**Problem to solve**
In the records below, find the line containing "Viewport: 666px width, 658px height.", then print it and every following line exactly, through the last, without pictures.

(Stored data)
******

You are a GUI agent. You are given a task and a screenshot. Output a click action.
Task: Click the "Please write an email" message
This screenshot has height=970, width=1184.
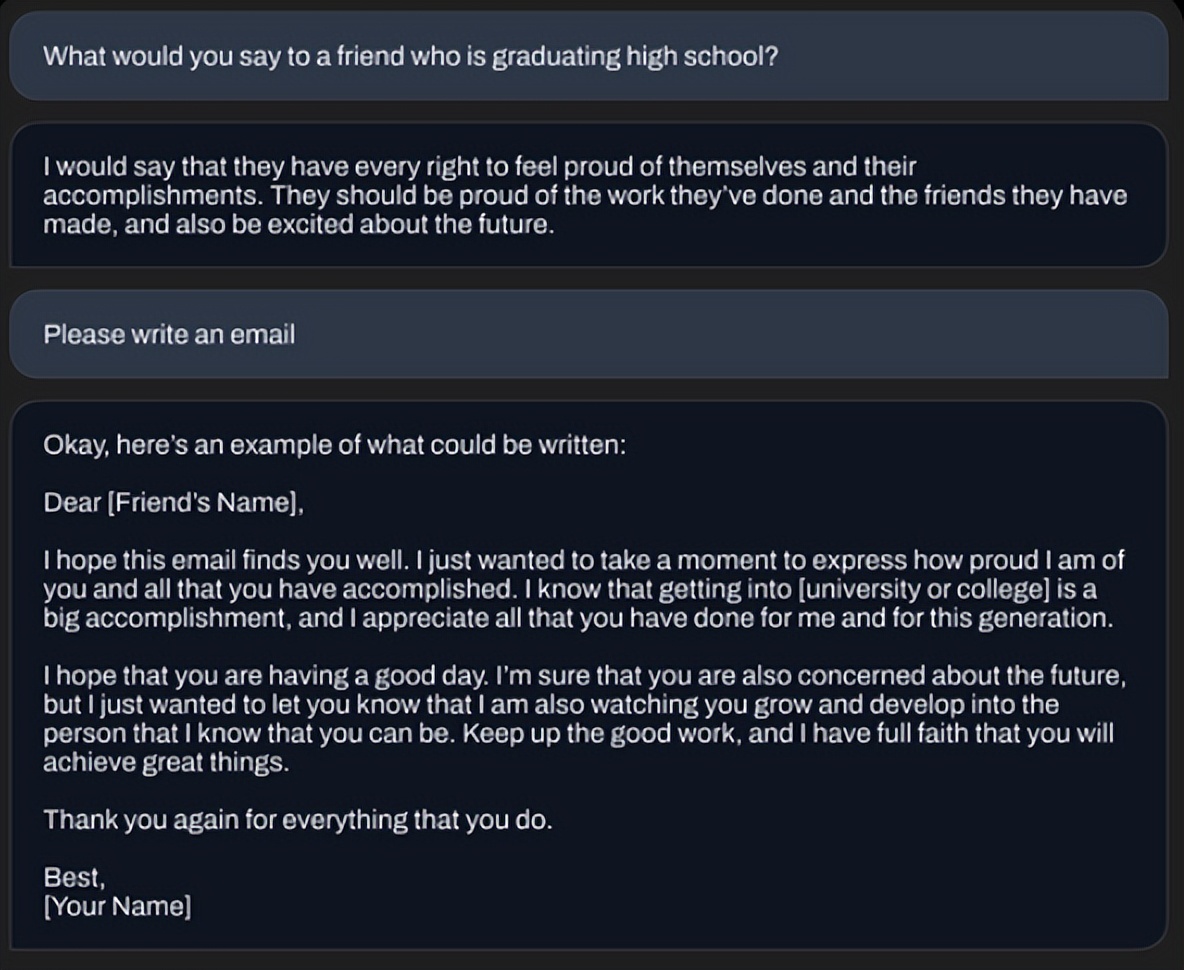coord(169,334)
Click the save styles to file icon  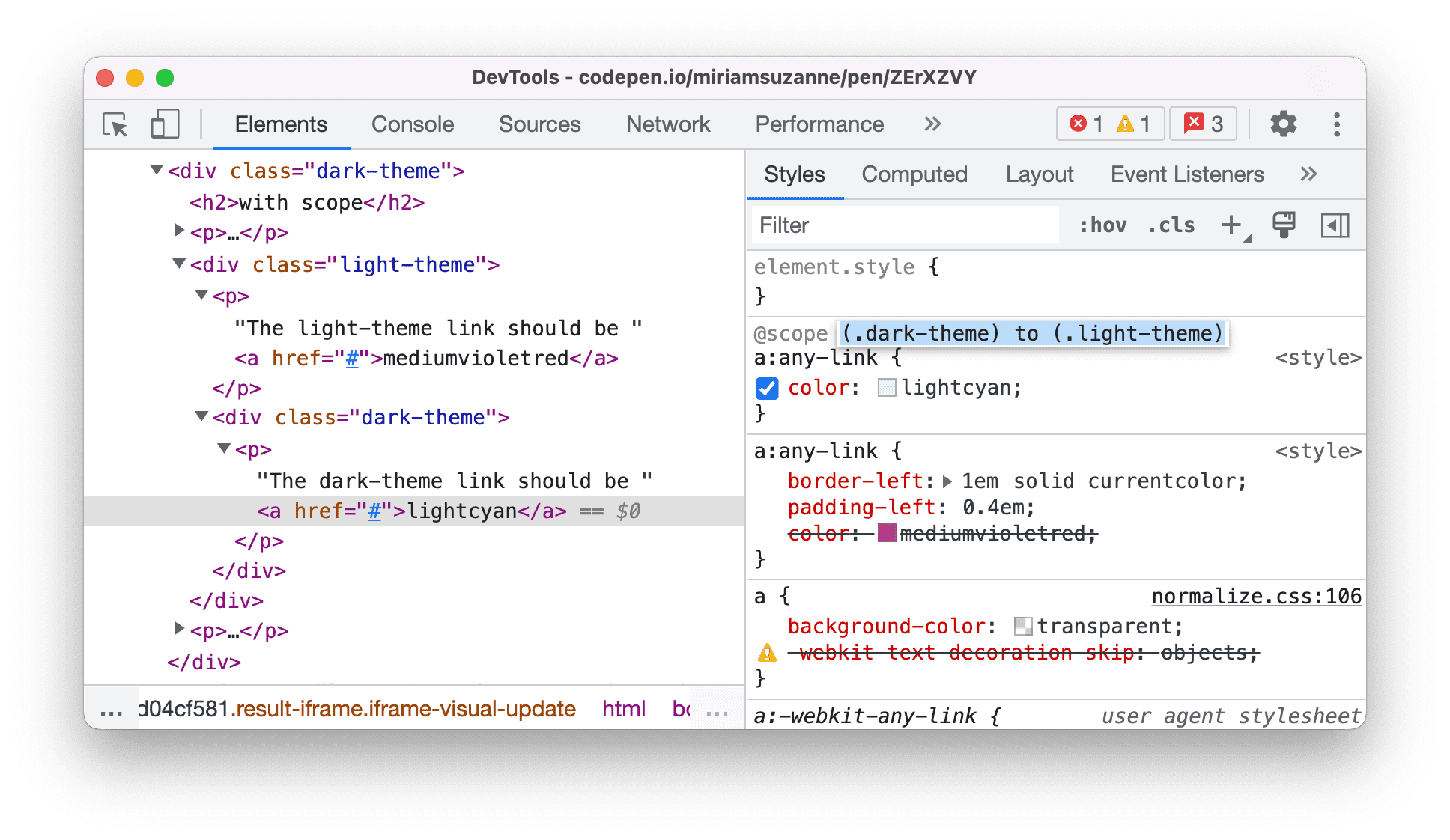coord(1283,224)
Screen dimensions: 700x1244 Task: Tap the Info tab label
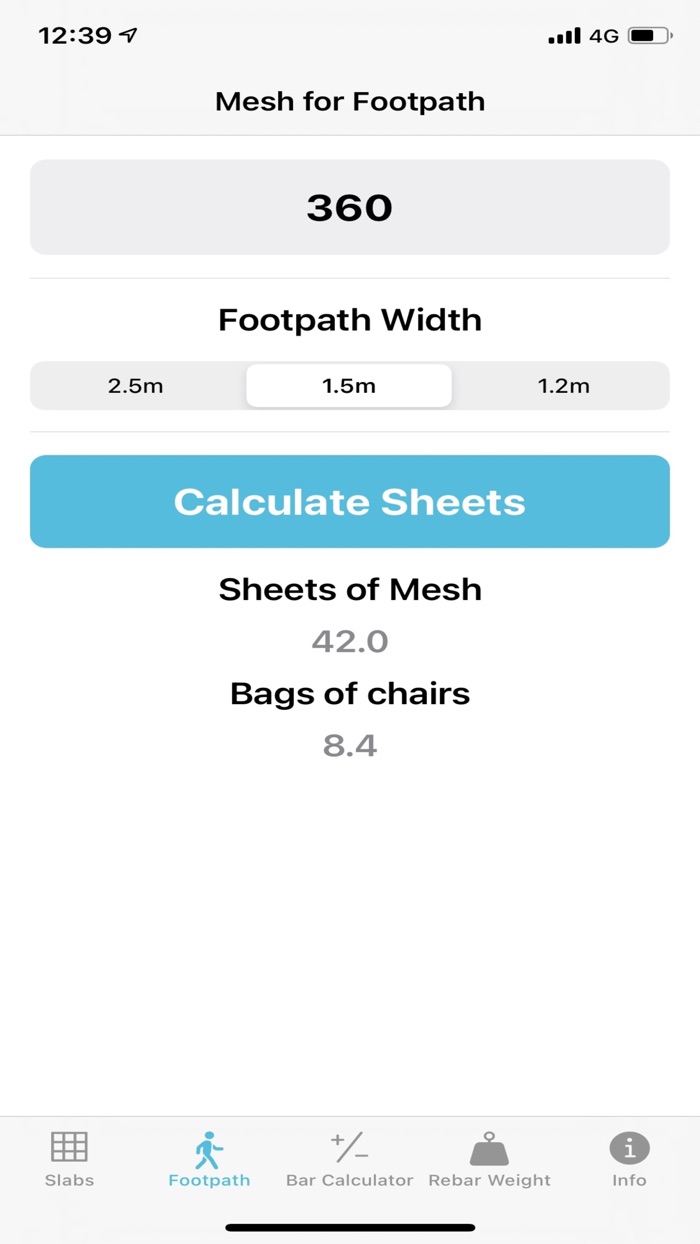click(x=629, y=1180)
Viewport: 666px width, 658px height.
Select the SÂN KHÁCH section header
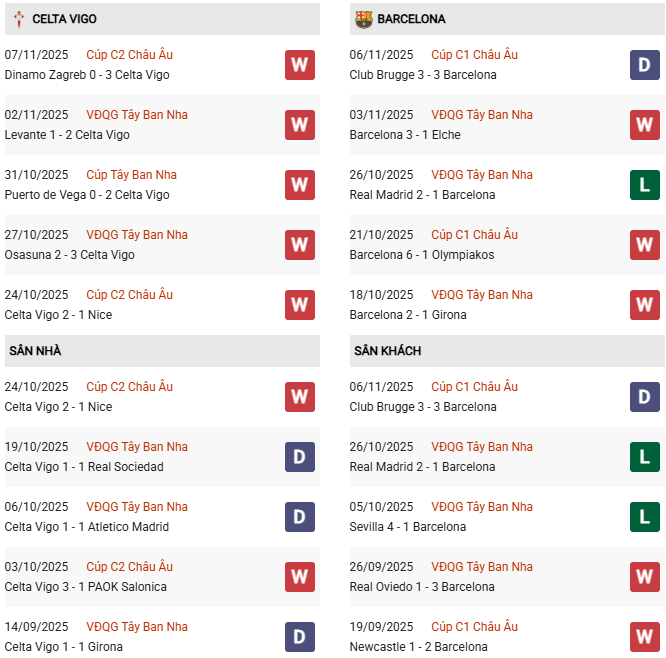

******

**Result for this exercise**
Viewport: 666px width, 658px height.
Select the SÂN KHÁCH section header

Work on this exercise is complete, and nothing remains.